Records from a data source
━━━━━━━━━━━━━━━━

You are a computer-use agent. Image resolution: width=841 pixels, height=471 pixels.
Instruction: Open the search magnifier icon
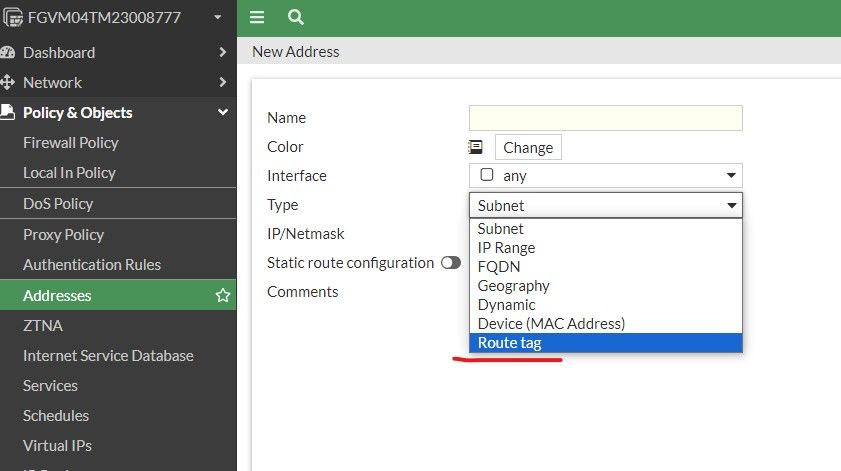[x=295, y=17]
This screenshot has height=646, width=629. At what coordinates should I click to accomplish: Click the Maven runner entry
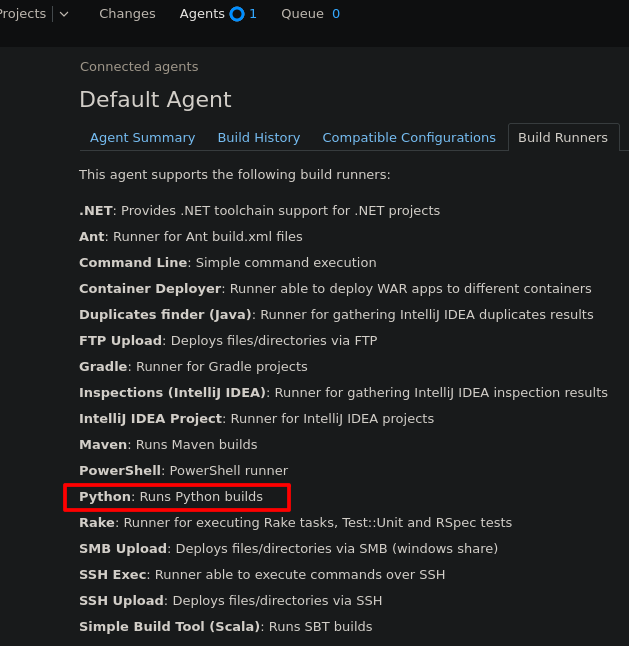coord(103,445)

━━━━━━━━━━━━━━━━

■ **Directions**: Retype the entries verbatim and drop the pictures.

■ **Result of the task**:
You are a computer-use agent. Image resolution: width=841 pixels, height=471 pixels.
Instruction: Open the search magnifier icon
[x=295, y=17]
This screenshot has height=646, width=629. At what coordinates should I click to accomplish: Click the Maven runner entry
coord(103,445)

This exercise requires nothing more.